In the listing below, print exactly the lines between the line holding "Task: Open the Kanalı sil link" and the line holding "Viewport: 1200px width, 800px height.", inclusive, and no more.
===== Records to use
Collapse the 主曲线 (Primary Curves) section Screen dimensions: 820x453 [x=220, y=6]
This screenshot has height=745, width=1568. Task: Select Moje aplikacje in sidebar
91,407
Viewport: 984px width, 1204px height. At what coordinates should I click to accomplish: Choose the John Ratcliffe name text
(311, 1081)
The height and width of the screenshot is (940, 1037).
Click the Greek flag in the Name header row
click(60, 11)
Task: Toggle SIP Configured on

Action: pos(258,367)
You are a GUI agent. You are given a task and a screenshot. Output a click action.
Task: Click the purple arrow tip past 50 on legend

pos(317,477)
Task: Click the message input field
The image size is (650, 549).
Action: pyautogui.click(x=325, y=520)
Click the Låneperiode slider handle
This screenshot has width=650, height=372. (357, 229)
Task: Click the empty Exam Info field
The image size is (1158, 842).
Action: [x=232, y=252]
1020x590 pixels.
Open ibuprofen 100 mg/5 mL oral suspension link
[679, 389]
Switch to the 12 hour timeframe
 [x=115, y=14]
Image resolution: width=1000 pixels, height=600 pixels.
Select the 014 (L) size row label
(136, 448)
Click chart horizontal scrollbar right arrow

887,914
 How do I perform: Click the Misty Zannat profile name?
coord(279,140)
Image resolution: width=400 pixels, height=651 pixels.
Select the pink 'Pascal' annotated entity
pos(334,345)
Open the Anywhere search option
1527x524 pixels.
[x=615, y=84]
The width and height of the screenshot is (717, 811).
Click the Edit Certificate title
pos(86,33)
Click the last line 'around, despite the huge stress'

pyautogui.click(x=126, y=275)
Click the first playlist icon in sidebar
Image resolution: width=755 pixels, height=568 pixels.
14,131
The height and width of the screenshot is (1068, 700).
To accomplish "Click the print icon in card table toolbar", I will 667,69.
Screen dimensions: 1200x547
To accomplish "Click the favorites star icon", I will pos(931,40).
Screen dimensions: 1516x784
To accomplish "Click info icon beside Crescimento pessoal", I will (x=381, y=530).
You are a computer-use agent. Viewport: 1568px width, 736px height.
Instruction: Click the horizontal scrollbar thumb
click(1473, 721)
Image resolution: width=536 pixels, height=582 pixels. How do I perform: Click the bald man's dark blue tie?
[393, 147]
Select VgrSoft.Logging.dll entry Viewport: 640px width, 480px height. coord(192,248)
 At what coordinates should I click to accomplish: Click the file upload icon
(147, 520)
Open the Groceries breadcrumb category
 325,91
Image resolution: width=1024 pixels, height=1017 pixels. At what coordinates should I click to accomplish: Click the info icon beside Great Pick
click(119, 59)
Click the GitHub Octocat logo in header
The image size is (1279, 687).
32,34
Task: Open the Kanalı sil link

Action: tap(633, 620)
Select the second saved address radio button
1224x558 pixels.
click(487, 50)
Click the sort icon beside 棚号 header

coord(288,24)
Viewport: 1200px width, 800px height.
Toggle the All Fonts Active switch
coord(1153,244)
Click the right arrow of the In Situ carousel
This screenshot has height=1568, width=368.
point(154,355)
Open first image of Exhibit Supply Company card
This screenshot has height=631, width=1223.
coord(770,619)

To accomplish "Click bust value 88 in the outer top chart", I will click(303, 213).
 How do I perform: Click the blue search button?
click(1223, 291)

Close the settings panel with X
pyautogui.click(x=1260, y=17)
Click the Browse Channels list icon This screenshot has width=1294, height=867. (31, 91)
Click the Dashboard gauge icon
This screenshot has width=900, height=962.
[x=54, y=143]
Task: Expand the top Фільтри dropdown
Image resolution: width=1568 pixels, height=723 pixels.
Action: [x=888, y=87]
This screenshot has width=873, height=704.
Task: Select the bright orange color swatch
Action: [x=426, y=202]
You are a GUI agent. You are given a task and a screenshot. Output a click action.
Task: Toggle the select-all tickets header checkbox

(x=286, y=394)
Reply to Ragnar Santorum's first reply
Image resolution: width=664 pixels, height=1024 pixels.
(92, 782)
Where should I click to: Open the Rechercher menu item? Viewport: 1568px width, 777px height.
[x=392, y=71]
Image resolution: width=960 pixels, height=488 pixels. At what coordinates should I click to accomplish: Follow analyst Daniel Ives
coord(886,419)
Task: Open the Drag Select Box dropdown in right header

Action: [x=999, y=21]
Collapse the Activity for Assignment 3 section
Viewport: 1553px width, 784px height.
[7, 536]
==========
Response:
Task: Open the Kanalı sil link

Action: tap(633, 620)
Select the second saved address radio button
1224x558 pixels.
click(487, 50)
Click the sort icon beside 棚号 header

coord(288,24)
Viewport: 1200px width, 800px height.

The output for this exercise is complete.